RCE is great, but unauthenticated RCE is the holy grail. The ToolPane.aspx endpoint usually requires authentication. However, attackers chained this with a hilarious auth bypass (CVE-2025-49706 or variants).

Step 1: The Doorman Trick SharePoint has a quirk where referencing the SignOut.aspx page in the Referer header makes the server lower its guard for certain requests. It assumes you are in the process of signing out and might need to access resources anonymously to finish the cleanup.

Step 2: The Attack

1. Target: POST /_layouts/15/ToolPane.aspx
2. Headers:
   • Referer: https://target/_layouts/SignOut.aspx
   • Content-Type: application/x-www-form-urlencoded
3. Body:
   • MSOTlPn_DWP=[GZipped Base64 Payload]
   • DisplayMode=Edit

The payload contains the XML schema described above, wrapping a standard .NET gadget chain (like TypeConfuseDelegate) that executes cmd.exe /c powershell ....

Since SharePoint runs as w3wp.exe (often with excessive privileges), the attacker now owns the box.

This isn't just about popping calc.exe. In the wild, we are seeing attackers do something very specific and very dangerous: MachineKey Theft.

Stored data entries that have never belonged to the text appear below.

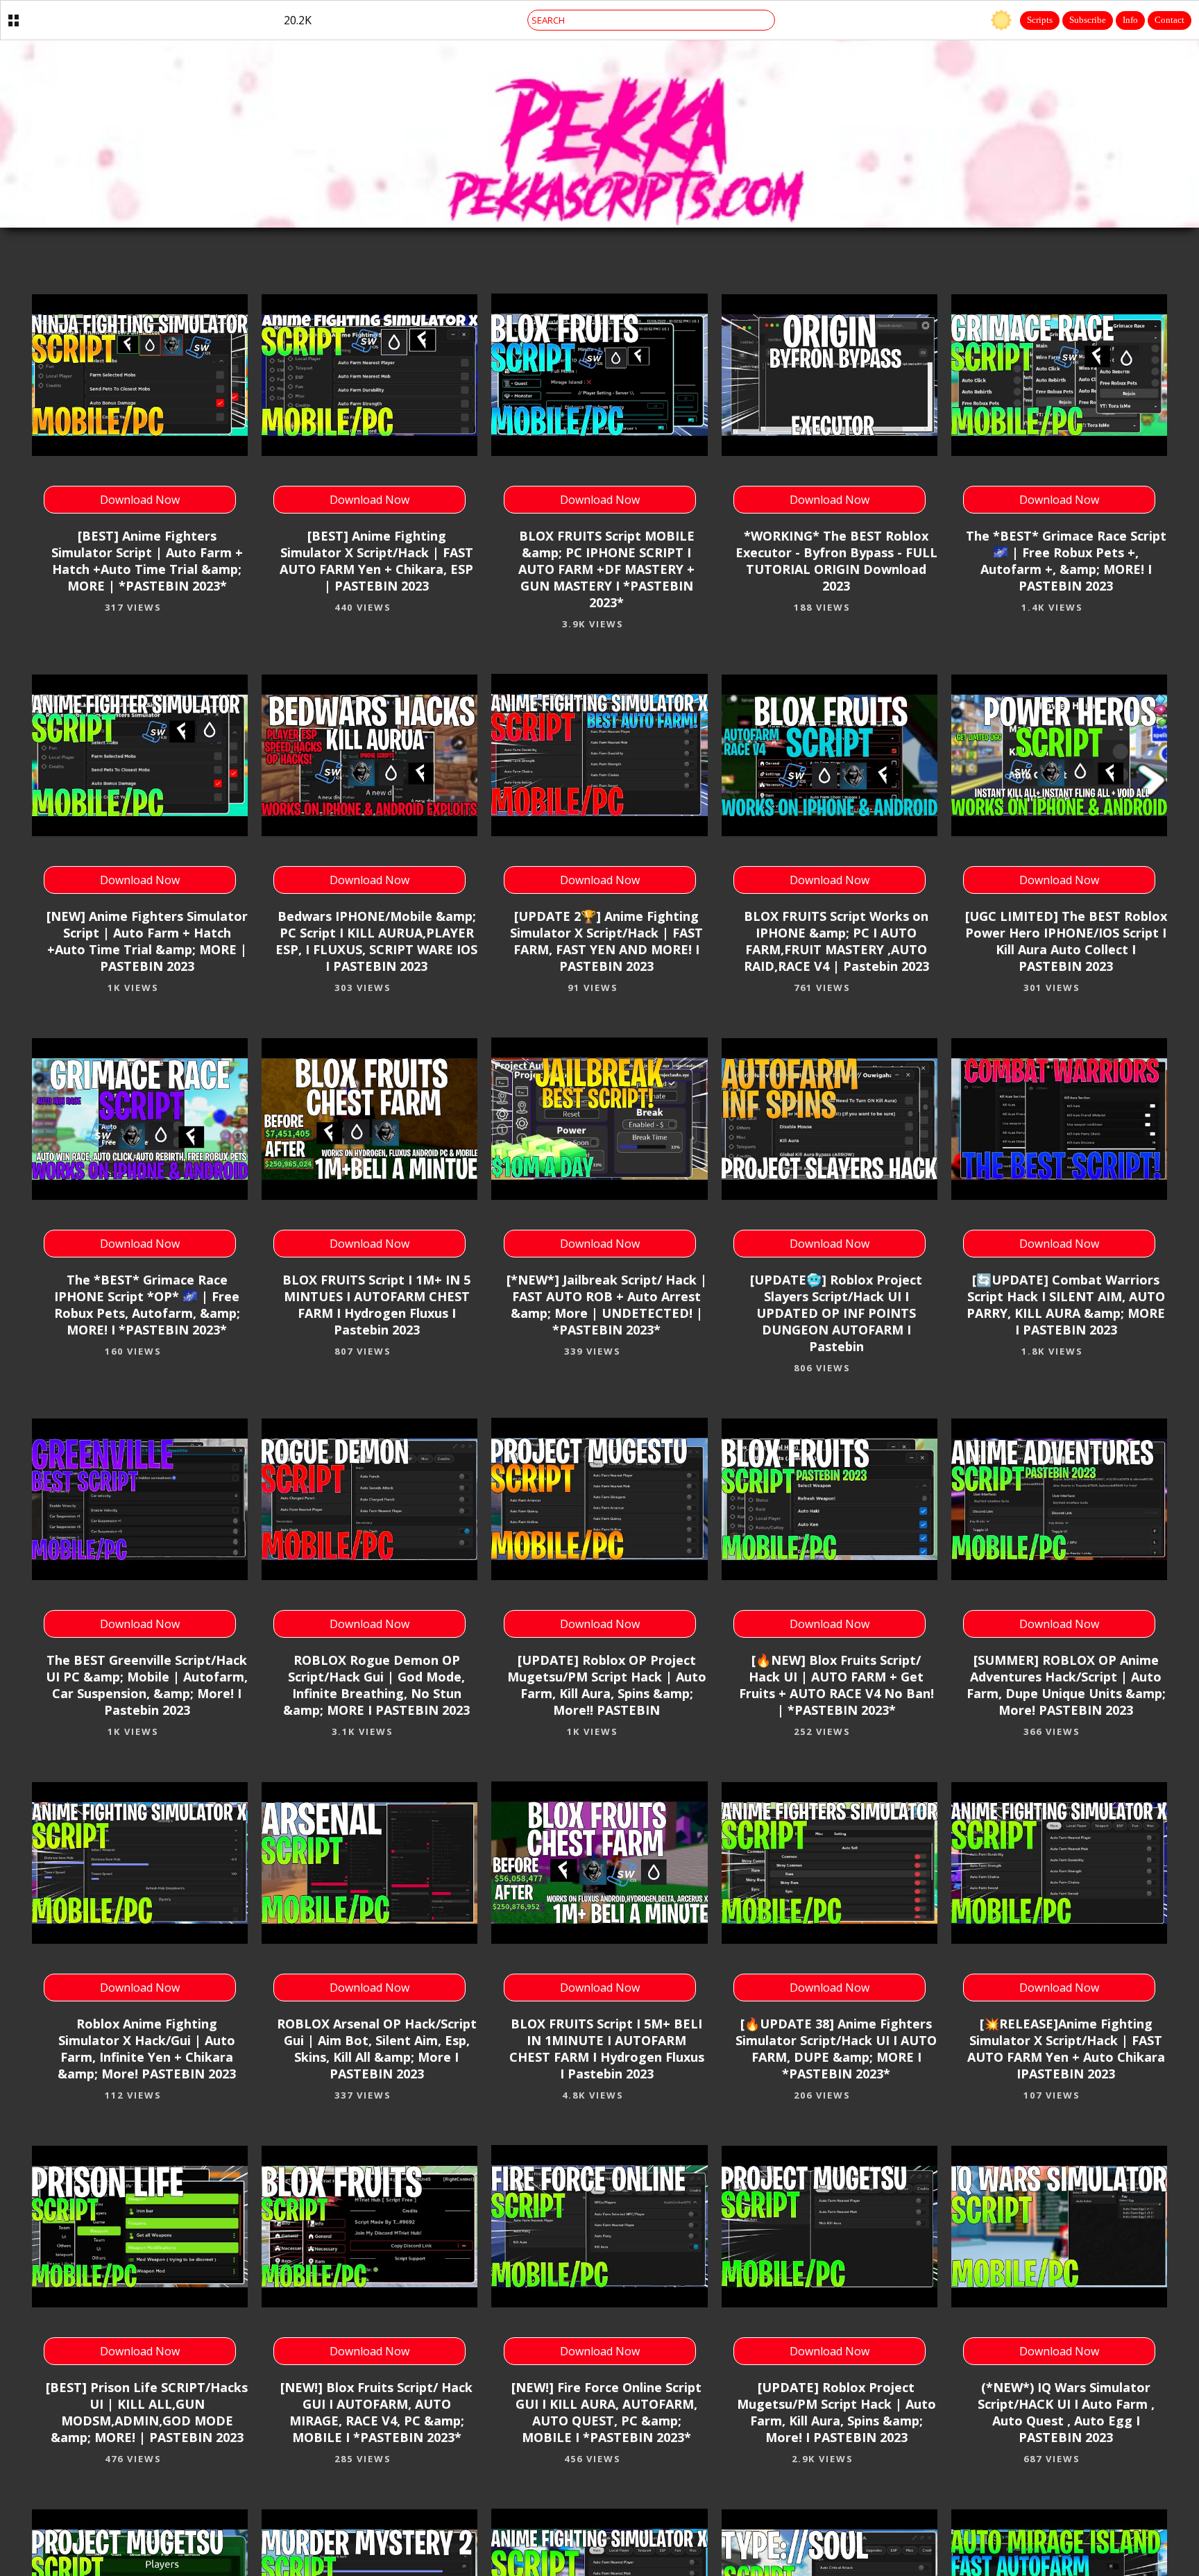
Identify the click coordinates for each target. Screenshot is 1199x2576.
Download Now (140, 499)
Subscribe (1087, 20)
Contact (1169, 20)
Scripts (1040, 20)
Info (1130, 20)
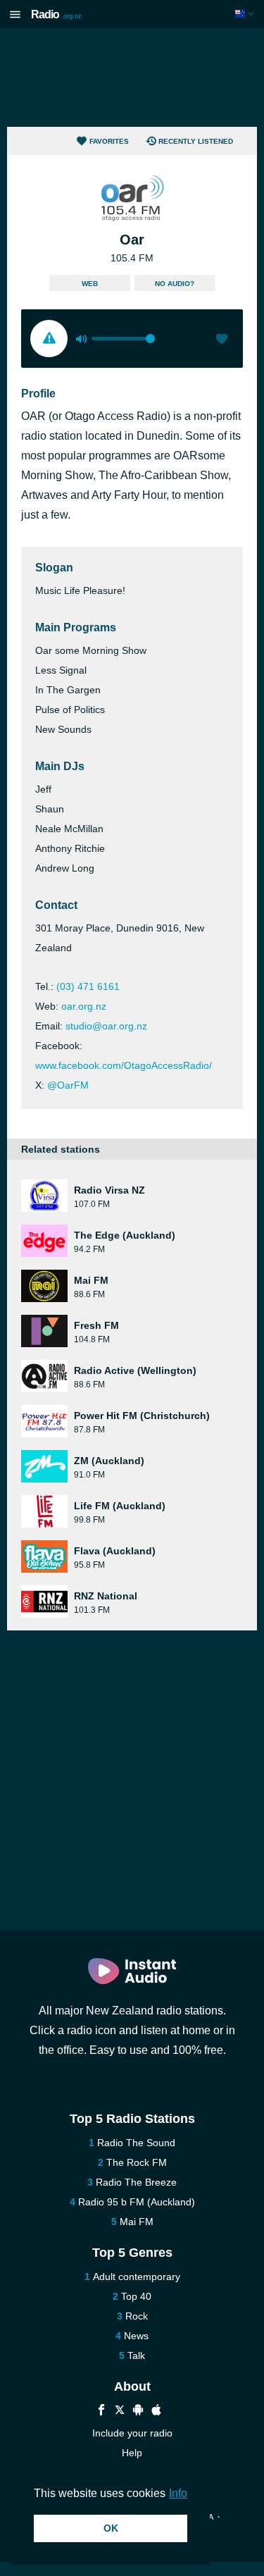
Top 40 (136, 2296)
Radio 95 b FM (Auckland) (136, 2201)
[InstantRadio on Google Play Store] (138, 2411)
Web (90, 283)
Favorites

Once they have code execution, they immediately run a PowerShell script to dump the ASP.NET Machine Keys:

[System.Web.Configuration.MachineKeySection]::GetApplicationConfig()

Why does this matter? The MachineKey is the cryptographic heart of an ASP.NET application. It signs and encrypts ViewState and authentication cookies. If an attacker steals this key, patching the RCE vulnerability does not kick them out.

They can simply forge their own authentication cookies (creating a "Golden Ticket") and log in as the SharePoint Administrator at will, forever. They don't need to exploit the bug again; they effectively have a master key to the front door.

Microsoft released a patch, but this is where many admins will fail. SharePoint patching is notoriously multi-step.

1. Install the Update: Apply the July 2025 security update. This updates the binaries on the disk.

2. Run the Wizard (CRITICAL): You MUST run the SharePoint Products Configuration Wizard (psconfig.exe) after the binary installation. If you don't, the database schema and internal configurations might not update, leaving the deserialization path open.

3. Rotate the Keys: Because this vulnerability was exploited in the wild, you must assume your Machine Keys were compromised. You need to generate new ASP.NET Machine Keys and update the web.config on all SharePoint servers in the farm. If you skip this, the attackers might still be in your walls.